Task to carry out » Return each of the entries below word for word.
*** Input material Section Begins ***
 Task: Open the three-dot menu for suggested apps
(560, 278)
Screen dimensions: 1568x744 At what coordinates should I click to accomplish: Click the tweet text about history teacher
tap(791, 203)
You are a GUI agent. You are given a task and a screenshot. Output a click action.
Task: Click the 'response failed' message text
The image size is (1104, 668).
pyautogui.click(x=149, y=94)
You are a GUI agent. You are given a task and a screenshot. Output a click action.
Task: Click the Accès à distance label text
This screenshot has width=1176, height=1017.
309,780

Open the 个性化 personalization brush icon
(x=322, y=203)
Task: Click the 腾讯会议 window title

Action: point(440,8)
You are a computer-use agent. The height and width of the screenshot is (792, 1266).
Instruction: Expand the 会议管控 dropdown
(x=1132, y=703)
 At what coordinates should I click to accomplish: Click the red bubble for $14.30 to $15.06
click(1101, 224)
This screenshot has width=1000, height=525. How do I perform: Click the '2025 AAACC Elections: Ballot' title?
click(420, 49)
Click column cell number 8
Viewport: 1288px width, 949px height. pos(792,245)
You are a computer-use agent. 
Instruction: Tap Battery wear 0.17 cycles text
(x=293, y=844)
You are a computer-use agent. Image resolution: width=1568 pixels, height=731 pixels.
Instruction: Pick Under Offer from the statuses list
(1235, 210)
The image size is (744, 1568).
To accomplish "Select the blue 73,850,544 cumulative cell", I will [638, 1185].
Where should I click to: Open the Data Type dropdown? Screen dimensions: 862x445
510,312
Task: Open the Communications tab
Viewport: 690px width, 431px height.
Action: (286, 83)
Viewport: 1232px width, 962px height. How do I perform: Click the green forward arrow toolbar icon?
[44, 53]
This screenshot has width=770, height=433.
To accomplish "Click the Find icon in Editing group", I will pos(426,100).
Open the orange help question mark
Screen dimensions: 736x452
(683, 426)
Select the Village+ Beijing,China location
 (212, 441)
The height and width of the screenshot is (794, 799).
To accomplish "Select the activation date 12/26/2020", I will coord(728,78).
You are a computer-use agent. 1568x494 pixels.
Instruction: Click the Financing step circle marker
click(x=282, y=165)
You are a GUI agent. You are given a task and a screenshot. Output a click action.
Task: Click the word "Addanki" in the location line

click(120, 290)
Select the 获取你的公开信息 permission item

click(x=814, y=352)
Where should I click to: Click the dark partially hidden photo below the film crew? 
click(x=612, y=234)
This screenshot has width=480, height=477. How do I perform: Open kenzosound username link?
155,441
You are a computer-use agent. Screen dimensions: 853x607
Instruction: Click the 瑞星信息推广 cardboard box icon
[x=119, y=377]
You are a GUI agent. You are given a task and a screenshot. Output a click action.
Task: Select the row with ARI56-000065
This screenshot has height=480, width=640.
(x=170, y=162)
*** Input material Section Ends ***
Answer section »
 Task: Open the three-dot menu for suggested apps
(560, 278)
Screen dimensions: 1568x744 At what coordinates should I click to accomplish: Click the tweet text about history teacher
tap(791, 203)
You are a GUI agent. You are given a task and a screenshot. Output a click action.
Task: Click the 'response failed' message text
The image size is (1104, 668).
pyautogui.click(x=149, y=94)
You are a GUI agent. You are given a task and a screenshot. Output a click action.
Task: Click the Accès à distance label text
This screenshot has width=1176, height=1017.
309,780

Open the 个性化 personalization brush icon
(x=322, y=203)
Task: Click the 腾讯会议 window title

Action: point(440,8)
You are a computer-use agent. The height and width of the screenshot is (792, 1266).
Instruction: Expand the 会议管控 dropdown
(x=1132, y=703)
 At what coordinates should I click to accomplish: Click the red bubble for $14.30 to $15.06
click(1101, 224)
This screenshot has width=1000, height=525. How do I perform: Click the '2025 AAACC Elections: Ballot' title?
click(420, 49)
Click column cell number 8
Viewport: 1288px width, 949px height. pos(792,245)
You are a computer-use agent. 
Instruction: Tap Battery wear 0.17 cycles text
(x=293, y=844)
You are a computer-use agent. Image resolution: width=1568 pixels, height=731 pixels.
Instruction: Pick Under Offer from the statuses list
(1235, 210)
The image size is (744, 1568).
To accomplish "Select the blue 73,850,544 cumulative cell", I will [638, 1185].
Where should I click to: Open the Data Type dropdown? Screen dimensions: 862x445
510,312
Task: Open the Communications tab
Viewport: 690px width, 431px height.
Action: (286, 83)
Viewport: 1232px width, 962px height. How do I perform: Click the green forward arrow toolbar icon?
[44, 53]
This screenshot has width=770, height=433.
To accomplish "Click the Find icon in Editing group", I will pos(426,100).
Open the orange help question mark
Screen dimensions: 736x452
(683, 426)
Select the Village+ Beijing,China location
 (212, 441)
The height and width of the screenshot is (794, 799).
To accomplish "Select the activation date 12/26/2020", I will coord(728,78).
You are a computer-use agent. 1568x494 pixels.
Instruction: Click the Financing step circle marker
click(x=282, y=165)
You are a GUI agent. You are given a task and a screenshot. Output a click action.
Task: Click the word "Addanki" in the location line

click(120, 290)
Select the 获取你的公开信息 permission item

click(x=814, y=352)
Where should I click to: Click the dark partially hidden photo below the film crew? 
click(x=612, y=234)
This screenshot has width=480, height=477. How do I perform: Open kenzosound username link?
155,441
You are a computer-use agent. Screen dimensions: 853x607
Instruction: Click the 瑞星信息推广 cardboard box icon
[x=119, y=377]
You are a GUI agent. You are given a task and a screenshot. Output a click action.
Task: Select the row with ARI56-000065
This screenshot has height=480, width=640.
(x=170, y=162)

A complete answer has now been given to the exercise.